After years of hang-ups, delays and questions of whether or not it could be done, construction has officially begun on the new Flin Flon Aqua Centre.
A celebratory barbecue and a ceremonial sod turning kicked off the project in earnest Oct. 21. Work had already begun on the site several days before and won't be done until at least next year, but those behind the project took the chance to celebrate it getting underway.
Elder Margaret Head-Steppan offered a blessing of tobacco for the site and James Fiddler opened the ceremony with a prayer, speaking about the importance of teaching future generations to respect the water.
“We try to teach the young people about the sacred parts of water, the land, friendship and gratitude. With gratitude, everything forms - good friends, good attitude, and a good attitude forms everything,” he said.
Efforts to replace the pool in earnest began in 2010, starting largely with the Aqua Centre Community Committee and pushed by former city councillors Colleen McKee and Karen MacKinnon. Over the years came a push for both government funding and community donations, one that intensified after the previous Aqua Centre was closed and later demolished in 2020. Committee members and local officials alike each grabbed shovels for a ceremony during the kick-off, plunging them into a line of dirt laid out on the sidewalk near the future pool site.
“Thank you to our mayor, council and administration for standing up for this project, for both seeing and understanding the insurmountable lifelong benefits that recreation, sport and leisure create in a community. They build strong families, improve mental and physical health, the reduction in chronic disease, decrease drowning and preventable water accidents, I could go on and on,” said City of Flin Flon recreation director Caitlin Bailey.
“They've been working tirelessly for years on this project and we're so happy to have all of them involved.
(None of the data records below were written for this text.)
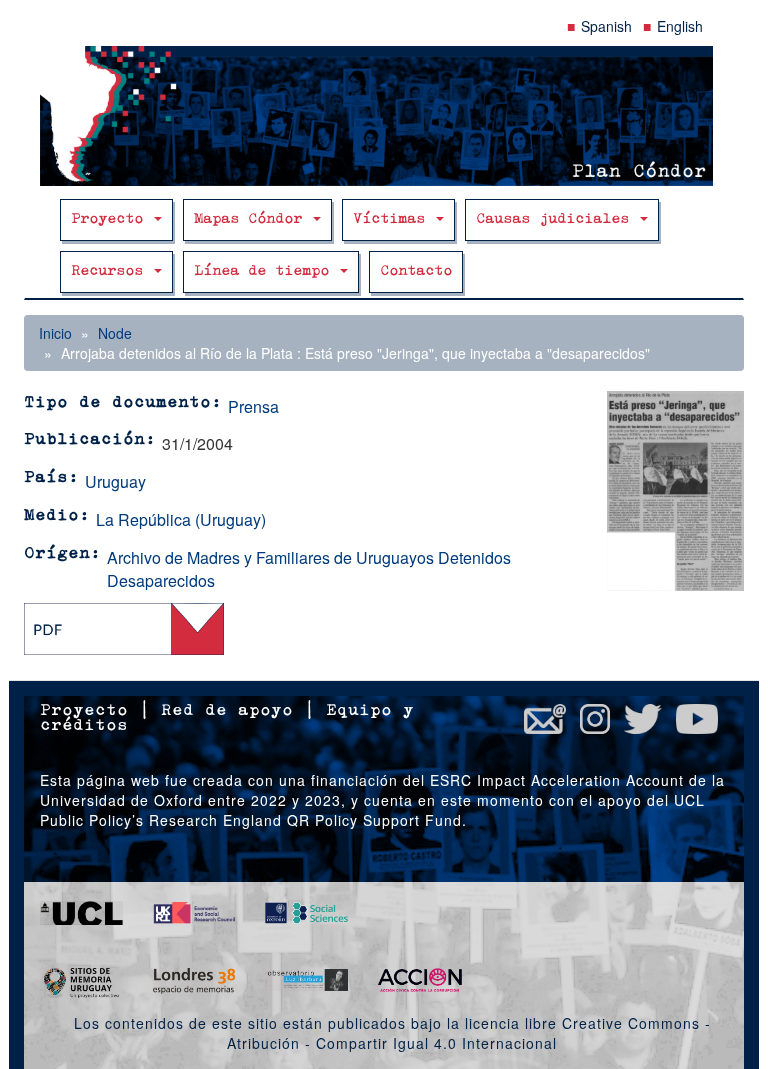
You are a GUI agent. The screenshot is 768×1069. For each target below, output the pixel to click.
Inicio (55, 333)
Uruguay (115, 481)
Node (115, 333)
We would not be where we are today on this project without them."
Plans for the pool have changed over time, at first calling for a facility to be built at the former Willowvale Curling Club site, then being moved down to the pool’s former site at Ash Crescent, near the City’s water treatment plant, the Aspen Grove apartment complex and Ross Creek. The price has gone up from initial estimates, at last check estimated to cost about $14.6 million, up from an initial forecast cost of about $9 million, and the exact scope of the project has changed over time. The project has already received millions in grants from the federal and provincial governments and more grant money will be sought in the future.
Regardless, construction is now underway. Mayor George Fontaine thanked the committee and both the current and previous city councils.
“This is a great pleasure for me. I think this is the second most important day for this pool - the most important one will be the day we open the darn thing,” he said.
“It’s a great celebration, to say ‘there’s no turning back now, folks.’ It’s a happy day.”